Manitoba officials were working quickly Monday to build higher dikes along the Assiniboine River, while their counterparts in Saskatchewan warned that flooding would remain a threat for the rest of the month.
For the past week, much of the Prairie provinces has been flooded or in danger of being so, with parts of the region seeing the highest water levels in 150 years.
About 700 people in Manitoba have already been forced from their homes, dozens of roads have been closed, and officials are urging more vigilance.
"Many of the crests are some time off," Emergency Measures Minister Steve Ashton said on Sunday. "We're not even necessarily at the end of the beginning of the spring flood stage."
One of the province's major trade routes, Highway 75, was closed Monday because rising water on the Red River and its tributaries made it impassable.

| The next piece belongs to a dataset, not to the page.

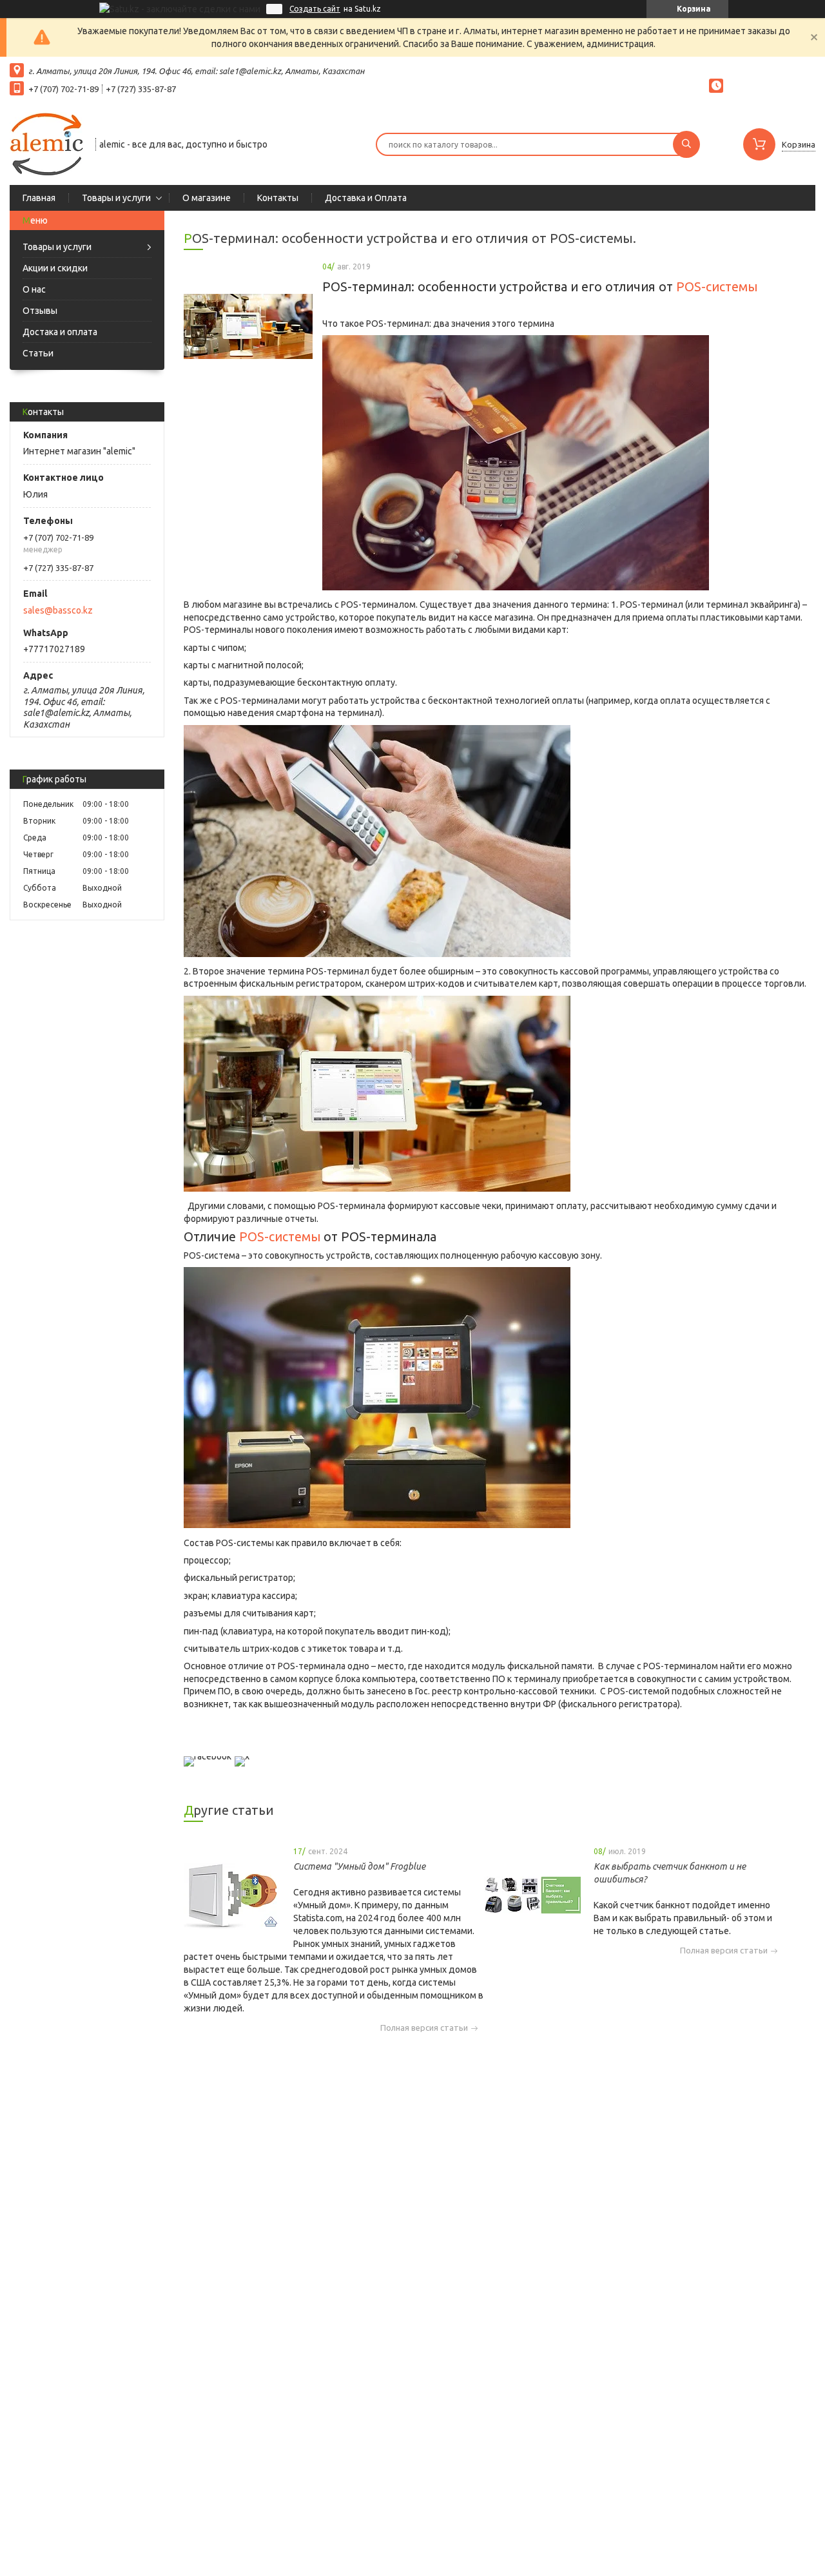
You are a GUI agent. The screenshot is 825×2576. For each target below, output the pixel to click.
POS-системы (716, 287)
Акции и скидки (55, 268)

Truckers heading to the U.S. are being forced to make extensive detours due to the closure.
Dikes along the Assiniboine upstream of Winnipeg were built to withstand water levels seen in 1976, the worst year on record. But the river was ice-free that year, and officials worry that ice jams this year will make water levels worse than they would otherwise be.
Officials said the water level dropped overnight on the Assiniboine in Brandon, but flood watches are still in effect from Russell to Portage la Prairie.
"We have not had a dike breach at this time — just over-topping," Steve Topping with Manitoba Water Stewardship said. "Equipment is following the ice jam as it progresses down the stream and they're raising the dikes to contain the waters.
Temperatures are forecast to rise this week, so more snowmelt is expected.
Saskatchewan officials call for vigilance
The forecast peaks for the Assiniboine River have increased because of the snow and rain that fell across Saskatchewan over the weekend, CBC News meteorologist Johanna Wagstaffe said.
Flood worries resulted in states of emergency being declared on the weekend in the Manitoba municipalities of St. François Xavier, Cartier and Headingley.
The community of Wawanesa is expected to get a second crest, likely next week, and a high-water advisory has been issued for the Gladstone area because of a second crest expected on the Whitemud River in the next few days.
The worst case scenario for flooding does not appear to be materializing, but officials are calling for vigilance. The Saskatchewan Watershed Authority said many water flows in the southern half of the province have hit a plateau because cold weather is slowing the melt.
Fifteen communities have declared states of emergency and more than 400 people in two First Nations communities have been forced from their homes because of flooding.
Water continues to flow down Wascana Creek and into the engorged Qu'Appelle River, and the peak in Regina is still a week away.
The height of sandbag dikes around Wascana Creek in Regina is being raised. The city has already put 40,000 sandbags in place to protect low-lying areas. About 20,000 more sandbags have been filled and the city plans to fill another 20,000.
"It's like a war zone here with everybody moving and stuff floating around," said Len Antal, who lives on Crooked Lake in the Qu'Appelle River valley. "Everybody down here has just been unbelievable helping each other out.
"If the wind ever picks up and the ice breaks up and starts to move, like really move, it'll just shear houses down like toothpicks."
Saskatchewan Premier Brad Wall said the province will do whatever it can to help prevent flood damage. His government earmarked $22 million in February to help communities design and build flood protection.
Wall predicted another $30 million might be required, but said Monday that communities and government ministries need to carry on their work without worrying about the cost right now.
In Alberta, the city of Medicine Hat remained under a state of emergency Monday, but elsewhere in the province, flooding appeared to be subsiding. Officials are still concerned, however, about the snowpack in the Cypress Hills border region with Saskatchewan. The snow has barely begun to melt and could carry torrents of water into area waterways.